The post of High Commissioner for Human Rights typically faces heavy political pressure from countries around the world, and while it can be held for a maximum of two terms, nearly all of Bachelet's predecessors have avoided staying on for more than one term.

But there had been speculation that Bachelet, who has largely avoided harsh public criticism of countries, might be eying more time.

When Guterres appointed her in 2018, it was clear she was meant to mark a break with the repeated declarations of outrage by her very outspoken predecessor Zeid Ra'ad Al Hussein of Jordan.

Bachelet, who went from torture victim under Augusto Pinochet to become the first woman to serve as president of Chile, has instead emphasised the importance of dialogue and discrete diplomacy in forwarding rights in various countries.

"Continue to seek dialogue" she told the council on Monday as she presented an overview of human rights concerns around the world.

"Be willing to hear the other, to understand respective points of view and to actively work towards identifying common ground."

This approach has not sat well with some and she has faced significant pushback over her restraint, especially when it comes to China.

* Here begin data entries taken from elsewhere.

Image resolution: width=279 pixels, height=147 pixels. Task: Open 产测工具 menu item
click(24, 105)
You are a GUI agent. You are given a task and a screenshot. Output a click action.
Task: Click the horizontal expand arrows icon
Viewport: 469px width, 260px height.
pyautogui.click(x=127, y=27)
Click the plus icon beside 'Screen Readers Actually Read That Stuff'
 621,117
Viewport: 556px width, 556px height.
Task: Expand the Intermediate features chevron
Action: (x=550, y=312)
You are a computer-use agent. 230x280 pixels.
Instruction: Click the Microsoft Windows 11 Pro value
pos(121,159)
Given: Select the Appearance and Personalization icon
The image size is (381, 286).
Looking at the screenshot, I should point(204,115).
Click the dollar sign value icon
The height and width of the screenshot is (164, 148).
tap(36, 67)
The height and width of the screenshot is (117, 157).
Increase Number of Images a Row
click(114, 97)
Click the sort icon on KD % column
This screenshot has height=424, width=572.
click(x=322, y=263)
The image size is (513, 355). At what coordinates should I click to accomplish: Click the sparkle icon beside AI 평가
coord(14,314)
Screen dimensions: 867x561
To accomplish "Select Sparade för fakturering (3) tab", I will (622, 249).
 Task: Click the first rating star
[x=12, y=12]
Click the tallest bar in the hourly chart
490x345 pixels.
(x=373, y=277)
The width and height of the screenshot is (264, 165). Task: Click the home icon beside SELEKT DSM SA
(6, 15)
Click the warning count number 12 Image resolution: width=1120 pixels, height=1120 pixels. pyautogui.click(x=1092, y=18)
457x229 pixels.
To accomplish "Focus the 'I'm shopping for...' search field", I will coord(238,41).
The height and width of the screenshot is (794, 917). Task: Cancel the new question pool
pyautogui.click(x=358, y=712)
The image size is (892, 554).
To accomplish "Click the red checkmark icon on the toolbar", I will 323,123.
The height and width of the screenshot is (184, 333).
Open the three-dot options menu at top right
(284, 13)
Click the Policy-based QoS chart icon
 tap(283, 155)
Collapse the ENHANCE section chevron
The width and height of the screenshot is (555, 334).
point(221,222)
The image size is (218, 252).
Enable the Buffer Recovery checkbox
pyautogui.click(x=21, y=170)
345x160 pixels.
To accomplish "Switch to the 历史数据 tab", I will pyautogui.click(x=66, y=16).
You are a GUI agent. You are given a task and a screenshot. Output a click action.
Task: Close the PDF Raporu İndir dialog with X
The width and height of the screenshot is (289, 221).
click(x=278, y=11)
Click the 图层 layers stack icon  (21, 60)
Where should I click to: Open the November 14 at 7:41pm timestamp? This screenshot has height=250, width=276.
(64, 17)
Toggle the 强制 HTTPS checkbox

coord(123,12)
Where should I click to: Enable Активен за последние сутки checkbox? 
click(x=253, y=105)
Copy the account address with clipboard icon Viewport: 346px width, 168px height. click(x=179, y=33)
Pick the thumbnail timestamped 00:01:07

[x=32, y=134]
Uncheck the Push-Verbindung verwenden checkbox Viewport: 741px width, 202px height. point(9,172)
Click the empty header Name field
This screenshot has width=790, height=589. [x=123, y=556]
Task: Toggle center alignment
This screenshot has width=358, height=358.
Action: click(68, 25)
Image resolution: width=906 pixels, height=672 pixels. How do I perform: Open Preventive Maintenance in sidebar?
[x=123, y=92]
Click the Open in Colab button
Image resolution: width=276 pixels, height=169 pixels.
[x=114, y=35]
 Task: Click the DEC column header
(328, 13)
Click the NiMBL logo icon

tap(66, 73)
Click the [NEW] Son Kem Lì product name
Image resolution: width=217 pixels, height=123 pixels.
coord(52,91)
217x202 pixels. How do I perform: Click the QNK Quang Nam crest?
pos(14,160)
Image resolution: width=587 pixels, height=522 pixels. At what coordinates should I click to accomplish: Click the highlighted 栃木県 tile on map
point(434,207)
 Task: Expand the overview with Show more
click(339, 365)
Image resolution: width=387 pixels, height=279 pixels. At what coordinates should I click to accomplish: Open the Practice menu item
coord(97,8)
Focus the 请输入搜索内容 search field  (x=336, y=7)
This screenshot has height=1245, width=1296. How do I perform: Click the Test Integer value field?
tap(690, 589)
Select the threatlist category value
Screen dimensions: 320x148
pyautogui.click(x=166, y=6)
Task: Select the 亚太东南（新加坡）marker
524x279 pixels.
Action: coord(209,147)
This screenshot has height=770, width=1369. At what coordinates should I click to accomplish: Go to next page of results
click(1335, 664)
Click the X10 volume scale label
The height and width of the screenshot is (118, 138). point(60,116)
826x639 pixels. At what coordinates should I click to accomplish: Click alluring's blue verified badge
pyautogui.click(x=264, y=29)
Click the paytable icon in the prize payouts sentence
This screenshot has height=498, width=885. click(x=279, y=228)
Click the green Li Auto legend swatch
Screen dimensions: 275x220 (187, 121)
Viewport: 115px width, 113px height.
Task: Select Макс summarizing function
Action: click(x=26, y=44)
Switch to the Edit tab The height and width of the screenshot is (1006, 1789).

She has faced mounting criticism from countries and NGOs for not speaking out more forcefully against allegations of widespread rights abuses in the country, including during her long-awaited trip there last month - the first in 17 years by a UN rights chief.

Live Story


The criticism "has no relationship" with the decision not to take on a second term, she told journalists.

"Having been president twice, I have received a lot of criticism in my life," she pointed out. "That's not what makes me take certain positions."

Bachelet meanwhile vowed that a long-awaited report on the rights situation in the Xinjiang region, where China is alleged to have detained over a million Uyghurs and other Muslim minorities, will be published before she steps down on August 31.

She told the council that the report was currently "being updated", and that it would "be shared with the government for factual comments before publication."

Live Story

Countries and NGOs have become increasingly impatient to see that report, which they say has been ready for months.

"It is important that she not let that process run out the clock on her term and hand the report to her successor," Human Rights Watch chief Ken Roth told AFP on Monday.

He warned that Bachelet's focus on seeking dialogue with Chinese President Xi Jinping "lacks the pressure that alone might persuade him to ease his repression".

He urged Guterres to pick "a successor who is comfortable using the office's most important tool to improve human rights practices -- the willingness to speak out against even the most powerful human rights abusers."